If you couldn't tell by now I like looking at my personal growth, I find it really encouraging.SO one year ago I did something that changed my life COMPLETLY! I told my parents (upon being black mailed) that I was still talking the man they told me not to, for many reasons. I confessed to (most of) the stuff we did. This changed things for me, my parents, sisters, and Trey.
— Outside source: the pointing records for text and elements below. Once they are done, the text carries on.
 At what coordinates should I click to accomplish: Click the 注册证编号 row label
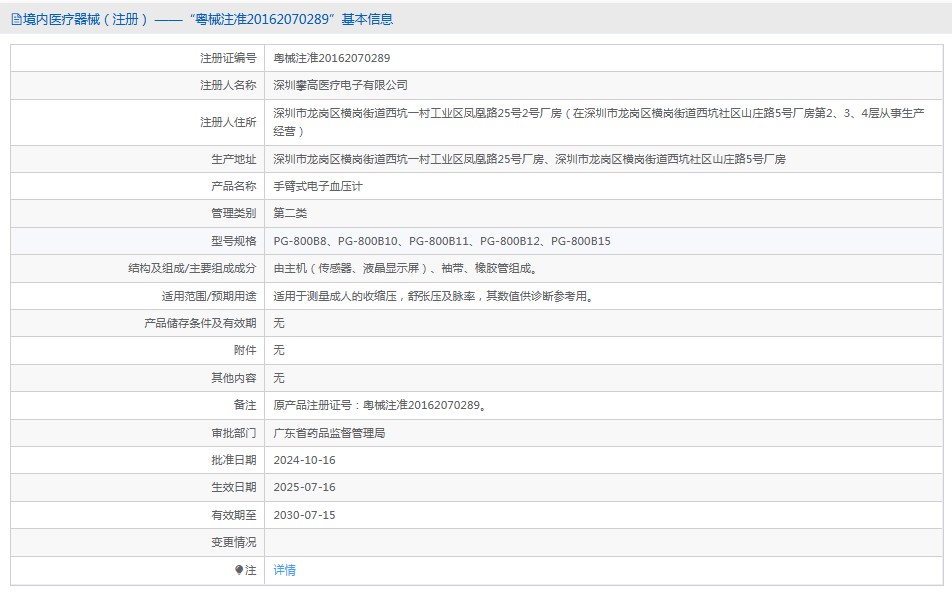coord(228,58)
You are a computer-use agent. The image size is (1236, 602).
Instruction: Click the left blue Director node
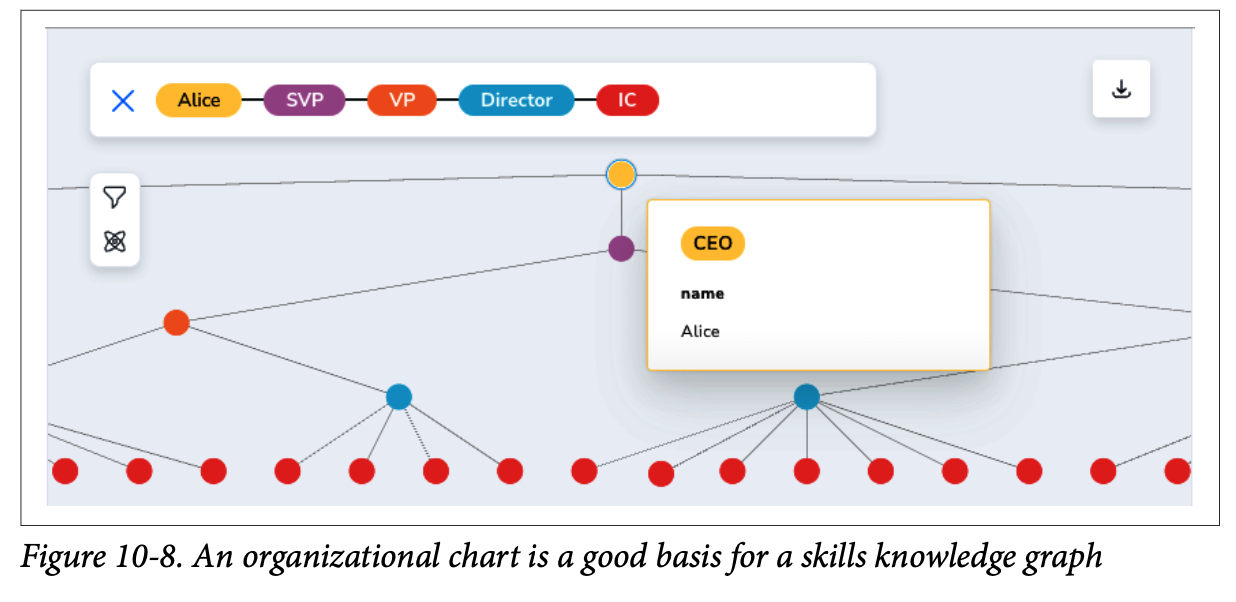click(x=399, y=397)
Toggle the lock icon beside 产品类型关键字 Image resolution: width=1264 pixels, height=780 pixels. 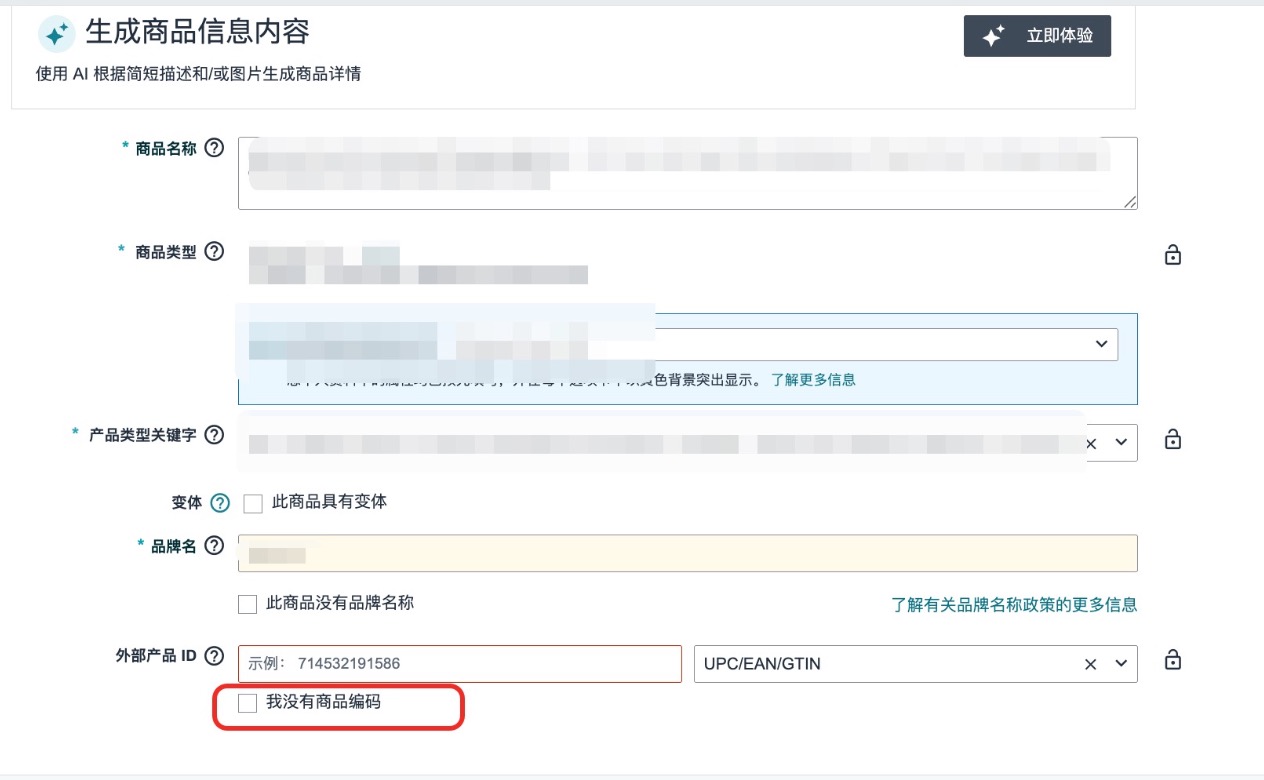click(1173, 440)
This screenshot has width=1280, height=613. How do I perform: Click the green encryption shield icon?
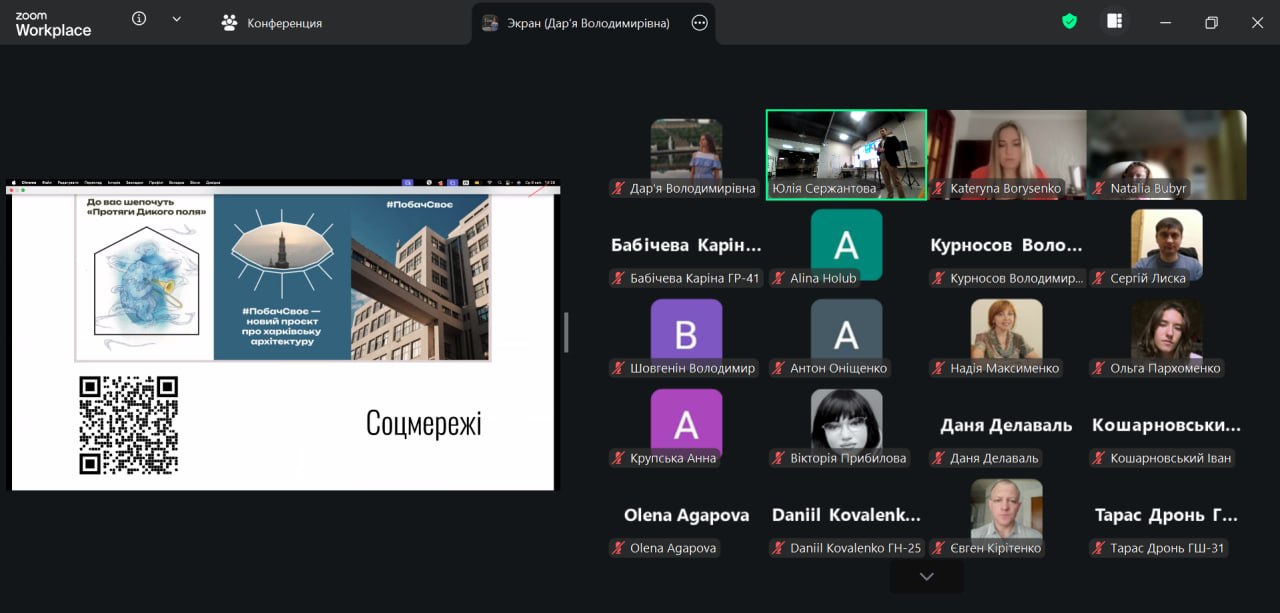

My parents GRACIOUSLY gave me THREE options, as to how I could proceed; I chose to move out. Now before you start in on my parents go back and re-read that sentence.... did you re-read it? Good. Notice that I said Graciously, options, and chose; No? Try again. I said those thing because they didn't have to give me any options, let alone three. They allowed me to make my own decision about my life. Which is like the nicest thing they could of done, considering that I had been SERIOUSLY lying to them for a LONG time. That had a major, huge, ginormous, impact on my relationship with my parents and sisters. For a long time there was a very very strained relationship between me and them. There was ALWAYS love for each other, but interactions were strained. However I am really excited and proud to report that the relationship with my parents and sisters, has become something so very wonderful. I have gotten closer to my little sister (they may be taller than me but they will always be my little sisters), mom and will talk about our life problems like two friends might. Talking with mom used to terrify me (I don't know why) but now I look forward to my conversations with her, and enjoy being in her company. I get giddy when I know I'm going to see them. (LIKE TONIGHT!!!!!!!) Now this may because I hate being alone, but my sisters are great, and are growing up into enchanting young woman! Things that they used to that drive me crazy, (Nathalie I know you will make a comment that its not a far drive) I now cherish. I love my family, ALL of them.
The last year held a lot of tears, but I am very relieved about how everything worked out. As the diamond starts off as a black smelly mess, coal; so did that chapter of my life. However though the pressure, we all came out more like diamonds <> I still have a long way to go, and that excites me.